Prognosen der Wirtschaftsinstitute fallen düster aus – Finanzkrise trifft auch Deutschland. EZB-Chef warnt vor Folgen einer Kreditklemme.
Frankfurt/Berlin/Halle. Der Konjunktur im Euro-Raum droht wegen der Euro-Schuldenkrise eine längere Durststrecke und selbst die bisher robuste deutsche Wirtschaft gerät ins Stocken. Das Institut für Wirtschaftsforschung Halle (IWH) rechnet nur noch mit einem Wirtschaftswachstum von 0,3 Prozent im kommenden Jahr in Deutschland. Mit seiner Prognose liegt es noch unter den Erwartungen anderer führender deutscher Forschungsinstitute. Für den Euro-Raum sieht die Europäische Zentralbank „beträchtliche Abwärtsrisiken“.
So rechnete das Münchner ifo Institut am Vortag mit einem Wachstum von 0,4 Prozent, das Hamburger Weltwirtschaftsinstitut erwartet ein Wachstum von 0,5 Prozent. In Ostdeutschland wird der Zuwachs laut IWH leicht über dem gesamtdeutschen Wert bei 0,5 Prozent liegen. Grund dafür sei, dass die ostdeutschen Unternehmen weniger vom Export abhängen.
+++ Ifo-Institut: Wachstum soll nur 0,4 Prozent betragen +++
+++ Deutsche Konjunktur gerät ins Stocken +++
Auch die Europäische Zentrabank schätzt die Lage düster ein. Im vierten Quartal hat sich die Wirtschaftstätigkeit im Euro-Raum nach Einschätzung der EZB abgeschwächt. Die starken Spannungen an den Finanzmärkten dürften den Konjunkturverlauf spürbar dämpfen, schrieben die Währungshüter in ihrem am Donnerstag veröffentlichten Monatsbericht. Erst im Laufe des kommenden Jahres sollte sich die Wirtschaftsleistung erholen, – „wenn auch nur sehr allmählich“.
Angesichts des drohenden Konjunkturabsturzes mahnten die Währungshüter umfassende Reformen an. Die Regierungen im Euro-Raum müssten „dringend alles daran setzen, um die Tragfähigkeit der öffentlichen Finanzen im gesamten Euro-Raum zu fördern“.
Die EZB rechnete für 2012 zuletzt nur noch mit einem Wachstum des Bruttoinlandsprodukts von 0,3 Prozent, die Spanne liegt zwischen minus 0,4 Prozent und plus 1,0 Prozent.
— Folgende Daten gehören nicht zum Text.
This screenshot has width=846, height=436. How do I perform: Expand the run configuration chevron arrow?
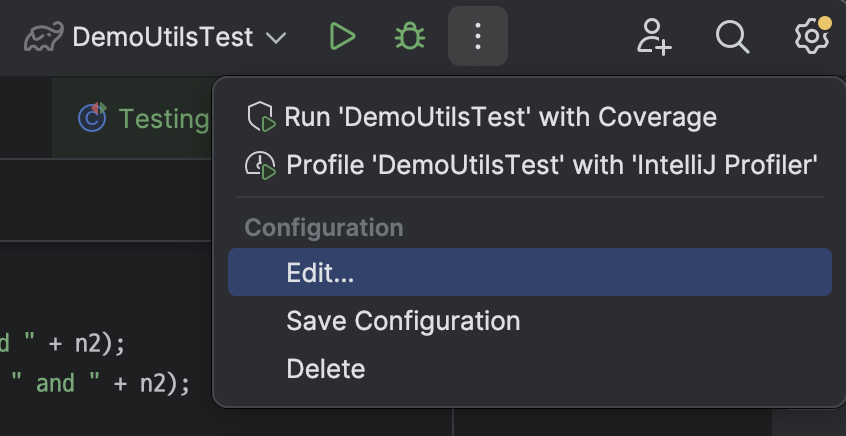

Im September war die EZB noch von einem Plus von 1,3 Prozent ausgegangen.
Inflationsrisiken sieht die EZB wegen der zu erwartenden Wirtschaftsabschwächung dagegen kaum. Die Preissteigerungsrate dürfte in den kommenden Monaten zwar über dem Zielwert der Notenbank von knapp zwei Prozent verharren, danach aber zurückgehen. Im November hatte die Rate mit 3,0 Prozent noch deutlich über dem EZB-Ziel gelegen.
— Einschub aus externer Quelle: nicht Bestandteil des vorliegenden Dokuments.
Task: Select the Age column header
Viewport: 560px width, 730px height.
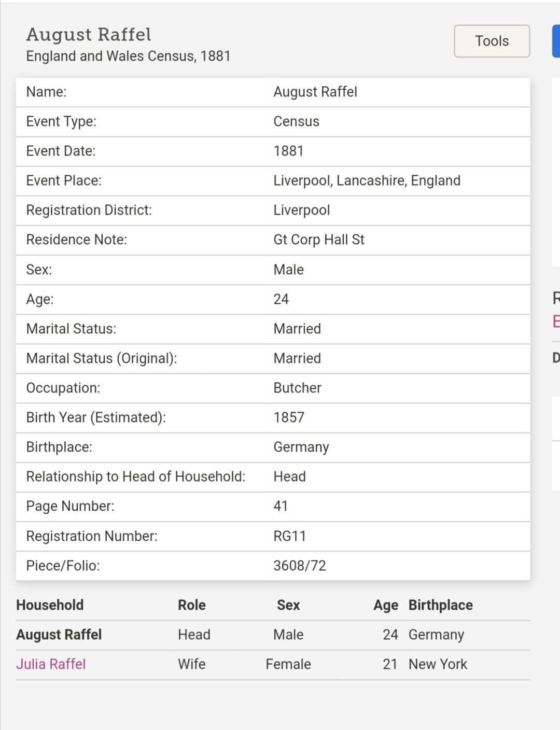Action: coord(386,605)
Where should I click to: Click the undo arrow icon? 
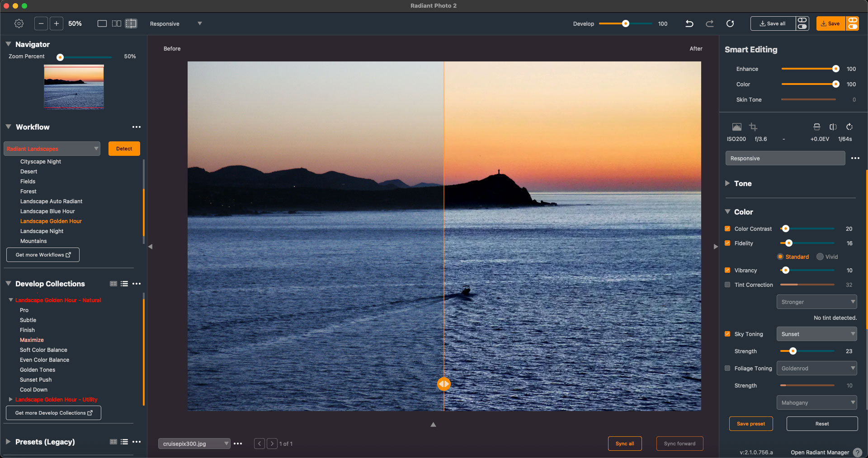pyautogui.click(x=689, y=23)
Der EZB-Chef Mario Draghi fürchtet um die Finanzierung der Unternehmen und Haushalte. Weil die Banken Risiken scheuten, sehe er eine geringere Bereitschaft zum Geldverleih an die reale Wirtschaft, sagte Draghi am Donnerstag in Berlin. Sollte sich dieser Trend zu einer Kreditklemme auswachsen, könnte Europa aus seiner Sicht schweren Schaden nehmen.
Draghi bezog sich damit auf die wachsenden Sorgen auch deutscher Unternehmen, die über Probleme mit den Banken klagen. Sie brauchen Geld von den Instituten, um kurzfristige Anschaffungen und Produktionsmittel vorzufinanzieren, treffen aber auf immer knausrigere Banken. In anderen Ländern der 17 Mitglieder umfassenden Eurozone ist das Problem anscheinend noch stärker zu spüren. Analysten von Union Investment sprechen von einer Kreditklemme, die sich in Teilen Europas bereits eingenistet habe.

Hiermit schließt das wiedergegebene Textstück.